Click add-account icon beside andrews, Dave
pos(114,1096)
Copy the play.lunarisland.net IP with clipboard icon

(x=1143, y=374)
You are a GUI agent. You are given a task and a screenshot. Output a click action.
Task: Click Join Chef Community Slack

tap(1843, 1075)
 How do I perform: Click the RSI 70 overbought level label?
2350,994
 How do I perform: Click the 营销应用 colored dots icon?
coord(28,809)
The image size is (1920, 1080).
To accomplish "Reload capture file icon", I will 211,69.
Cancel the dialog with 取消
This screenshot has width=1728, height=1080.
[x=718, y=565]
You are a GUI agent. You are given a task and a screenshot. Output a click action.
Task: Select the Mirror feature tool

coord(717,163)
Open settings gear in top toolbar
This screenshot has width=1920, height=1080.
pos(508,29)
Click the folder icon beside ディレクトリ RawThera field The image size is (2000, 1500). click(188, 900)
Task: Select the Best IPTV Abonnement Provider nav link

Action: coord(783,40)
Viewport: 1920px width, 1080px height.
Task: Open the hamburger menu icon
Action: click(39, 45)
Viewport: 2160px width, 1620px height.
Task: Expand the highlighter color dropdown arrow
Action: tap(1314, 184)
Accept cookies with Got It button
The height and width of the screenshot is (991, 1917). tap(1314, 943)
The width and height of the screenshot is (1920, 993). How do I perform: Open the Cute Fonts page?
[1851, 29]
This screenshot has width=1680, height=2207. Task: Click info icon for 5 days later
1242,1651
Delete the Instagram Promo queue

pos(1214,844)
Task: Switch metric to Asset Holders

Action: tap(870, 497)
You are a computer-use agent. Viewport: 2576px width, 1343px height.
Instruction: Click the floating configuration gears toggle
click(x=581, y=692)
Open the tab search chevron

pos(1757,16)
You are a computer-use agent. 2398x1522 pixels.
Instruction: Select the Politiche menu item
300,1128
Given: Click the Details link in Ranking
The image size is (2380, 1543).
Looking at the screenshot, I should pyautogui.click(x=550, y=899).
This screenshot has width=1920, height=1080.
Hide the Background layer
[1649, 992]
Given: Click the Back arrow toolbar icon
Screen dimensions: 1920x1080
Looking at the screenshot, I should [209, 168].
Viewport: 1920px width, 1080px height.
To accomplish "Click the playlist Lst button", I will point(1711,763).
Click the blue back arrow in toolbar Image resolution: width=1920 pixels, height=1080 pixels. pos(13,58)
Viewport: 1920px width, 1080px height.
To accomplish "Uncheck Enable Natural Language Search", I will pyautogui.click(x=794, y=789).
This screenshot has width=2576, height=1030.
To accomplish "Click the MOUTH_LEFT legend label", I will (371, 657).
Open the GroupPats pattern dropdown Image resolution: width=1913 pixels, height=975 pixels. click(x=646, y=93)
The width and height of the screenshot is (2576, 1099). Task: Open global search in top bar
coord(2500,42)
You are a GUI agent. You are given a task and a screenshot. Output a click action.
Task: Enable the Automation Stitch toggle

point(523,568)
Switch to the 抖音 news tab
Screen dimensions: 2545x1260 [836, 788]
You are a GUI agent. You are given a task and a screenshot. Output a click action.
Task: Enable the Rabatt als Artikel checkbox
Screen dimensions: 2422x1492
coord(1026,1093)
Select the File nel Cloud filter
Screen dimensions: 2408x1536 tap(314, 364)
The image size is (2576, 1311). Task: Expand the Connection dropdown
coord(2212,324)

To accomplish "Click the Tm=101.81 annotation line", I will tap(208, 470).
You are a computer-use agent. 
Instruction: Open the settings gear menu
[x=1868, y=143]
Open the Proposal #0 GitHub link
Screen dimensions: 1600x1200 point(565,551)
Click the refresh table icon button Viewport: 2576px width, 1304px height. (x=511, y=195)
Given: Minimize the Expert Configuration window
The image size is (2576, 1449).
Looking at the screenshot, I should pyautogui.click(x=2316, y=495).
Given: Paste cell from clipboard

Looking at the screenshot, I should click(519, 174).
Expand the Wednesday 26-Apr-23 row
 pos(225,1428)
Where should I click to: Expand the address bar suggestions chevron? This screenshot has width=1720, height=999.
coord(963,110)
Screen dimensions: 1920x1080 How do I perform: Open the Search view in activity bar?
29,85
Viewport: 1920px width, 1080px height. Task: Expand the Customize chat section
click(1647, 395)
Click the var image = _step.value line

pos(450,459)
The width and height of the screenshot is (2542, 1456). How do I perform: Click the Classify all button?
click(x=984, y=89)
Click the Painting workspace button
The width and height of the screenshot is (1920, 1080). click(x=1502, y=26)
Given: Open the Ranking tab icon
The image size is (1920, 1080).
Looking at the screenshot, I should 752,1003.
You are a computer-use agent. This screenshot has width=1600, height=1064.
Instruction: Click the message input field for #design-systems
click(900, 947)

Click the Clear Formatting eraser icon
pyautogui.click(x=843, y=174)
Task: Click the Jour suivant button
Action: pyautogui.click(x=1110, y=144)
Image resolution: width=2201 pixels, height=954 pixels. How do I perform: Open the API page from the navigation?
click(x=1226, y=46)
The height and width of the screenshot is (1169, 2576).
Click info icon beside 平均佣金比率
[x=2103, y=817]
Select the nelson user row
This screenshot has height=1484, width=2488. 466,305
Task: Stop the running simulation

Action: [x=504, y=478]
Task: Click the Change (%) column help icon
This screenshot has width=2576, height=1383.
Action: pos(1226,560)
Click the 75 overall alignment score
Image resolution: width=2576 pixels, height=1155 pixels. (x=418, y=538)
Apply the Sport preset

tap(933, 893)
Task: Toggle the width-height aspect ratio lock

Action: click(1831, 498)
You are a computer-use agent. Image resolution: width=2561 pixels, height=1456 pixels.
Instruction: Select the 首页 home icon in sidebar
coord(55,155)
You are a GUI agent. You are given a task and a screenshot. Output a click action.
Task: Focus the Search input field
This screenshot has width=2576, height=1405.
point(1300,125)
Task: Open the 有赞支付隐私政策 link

Task requirements.
Give every line of the material again, exactly.

Final answer.
Click add-account icon beside andrews, Dave
pos(114,1096)
Copy the play.lunarisland.net IP with clipboard icon

(x=1143, y=374)
You are a GUI agent. You are given a task and a screenshot. Output a click action.
Task: Click Join Chef Community Slack

tap(1843, 1075)
 How do I perform: Click the RSI 70 overbought level label?
2350,994
 How do I perform: Click the 营销应用 colored dots icon?
coord(28,809)
The image size is (1920, 1080).
To accomplish "Reload capture file icon", I will 211,69.
Cancel the dialog with 取消
This screenshot has width=1728, height=1080.
[x=718, y=565]
You are a GUI agent. You are given a task and a screenshot. Output a click action.
Task: Select the Mirror feature tool

coord(717,163)
Open settings gear in top toolbar
This screenshot has width=1920, height=1080.
pos(508,29)
Click the folder icon beside ディレクトリ RawThera field The image size is (2000, 1500). click(188, 900)
Task: Select the Best IPTV Abonnement Provider nav link

Action: coord(783,40)
Viewport: 1920px width, 1080px height.
Task: Open the hamburger menu icon
Action: click(39, 45)
Viewport: 2160px width, 1620px height.
Task: Expand the highlighter color dropdown arrow
Action: tap(1314, 184)
Accept cookies with Got It button
The height and width of the screenshot is (991, 1917). tap(1314, 943)
The width and height of the screenshot is (1920, 993). How do I perform: Open the Cute Fonts page?
[1851, 29]
This screenshot has width=1680, height=2207. Task: Click info icon for 5 days later
1242,1651
Delete the Instagram Promo queue

pos(1214,844)
Task: Switch metric to Asset Holders

Action: tap(870, 497)
You are a computer-use agent. Viewport: 2576px width, 1343px height.
Instruction: Click the floating configuration gears toggle
click(x=581, y=692)
Open the tab search chevron

pos(1757,16)
You are a computer-use agent. 2398x1522 pixels.
Instruction: Select the Politiche menu item
300,1128
Given: Click the Details link in Ranking
The image size is (2380, 1543).
Looking at the screenshot, I should pyautogui.click(x=550, y=899).
This screenshot has width=1920, height=1080.
Hide the Background layer
[1649, 992]
Given: Click the Back arrow toolbar icon
Screen dimensions: 1920x1080
Looking at the screenshot, I should [209, 168].
Viewport: 1920px width, 1080px height.
To accomplish "Click the playlist Lst button", I will point(1711,763).
Click the blue back arrow in toolbar Image resolution: width=1920 pixels, height=1080 pixels. pos(13,58)
Viewport: 1920px width, 1080px height.
To accomplish "Uncheck Enable Natural Language Search", I will pyautogui.click(x=794, y=789).
This screenshot has width=2576, height=1030.
To accomplish "Click the MOUTH_LEFT legend label", I will (371, 657).
Open the GroupPats pattern dropdown Image resolution: width=1913 pixels, height=975 pixels. click(x=646, y=93)
The width and height of the screenshot is (2576, 1099). Task: Open global search in top bar
coord(2500,42)
You are a GUI agent. You are given a task and a screenshot. Output a click action.
Task: Enable the Automation Stitch toggle

point(523,568)
Switch to the 抖音 news tab
Screen dimensions: 2545x1260 [836, 788]
You are a GUI agent. You are given a task and a screenshot. Output a click action.
Task: Enable the Rabatt als Artikel checkbox
Screen dimensions: 2422x1492
coord(1026,1093)
Select the File nel Cloud filter
Screen dimensions: 2408x1536 tap(314, 364)
The image size is (2576, 1311). Task: Expand the Connection dropdown
coord(2212,324)

To accomplish "Click the Tm=101.81 annotation line", I will tap(208, 470).
You are a computer-use agent. 
Instruction: Open the settings gear menu
[x=1868, y=143]
Open the Proposal #0 GitHub link
Screen dimensions: 1600x1200 point(565,551)
Click the refresh table icon button Viewport: 2576px width, 1304px height. (x=511, y=195)
Given: Minimize the Expert Configuration window
The image size is (2576, 1449).
Looking at the screenshot, I should pyautogui.click(x=2316, y=495).
Given: Paste cell from clipboard

Looking at the screenshot, I should click(519, 174).
Expand the Wednesday 26-Apr-23 row
 pos(225,1428)
Where should I click to: Expand the address bar suggestions chevron? This screenshot has width=1720, height=999.
coord(963,110)
Screen dimensions: 1920x1080 How do I perform: Open the Search view in activity bar?
29,85
Viewport: 1920px width, 1080px height. Task: Expand the Customize chat section
click(1647, 395)
Click the var image = _step.value line

pos(450,459)
The width and height of the screenshot is (2542, 1456). How do I perform: Click the Classify all button?
click(x=984, y=89)
Click the Painting workspace button
The width and height of the screenshot is (1920, 1080). click(x=1502, y=26)
Given: Open the Ranking tab icon
The image size is (1920, 1080).
Looking at the screenshot, I should 752,1003.
You are a computer-use agent. This screenshot has width=1600, height=1064.
Instruction: Click the message input field for #design-systems
click(900, 947)

Click the Clear Formatting eraser icon
pyautogui.click(x=843, y=174)
Task: Click the Jour suivant button
Action: pyautogui.click(x=1110, y=144)
Image resolution: width=2201 pixels, height=954 pixels. How do I perform: Open the API page from the navigation?
click(x=1226, y=46)
The height and width of the screenshot is (1169, 2576).
Click info icon beside 平均佣金比率
[x=2103, y=817]
Select the nelson user row
This screenshot has height=1484, width=2488. 466,305
Task: Stop the running simulation

Action: [x=504, y=478]
Task: Click the Change (%) column help icon
This screenshot has width=2576, height=1383.
Action: pos(1226,560)
Click the 75 overall alignment score
Image resolution: width=2576 pixels, height=1155 pixels. (x=418, y=538)
Apply the Sport preset

tap(933, 893)
Task: Toggle the width-height aspect ratio lock

Action: click(1831, 498)
You are a computer-use agent. Image resolution: width=2561 pixels, height=1456 pixels.
Instruction: Select the 首页 home icon in sidebar
coord(55,155)
You are a GUI agent. You are given a task and a screenshot. Output a click action.
Task: Focus the Search input field
This screenshot has width=2576, height=1405.
point(1300,125)
Task: Open the 有赞支付隐私政策 link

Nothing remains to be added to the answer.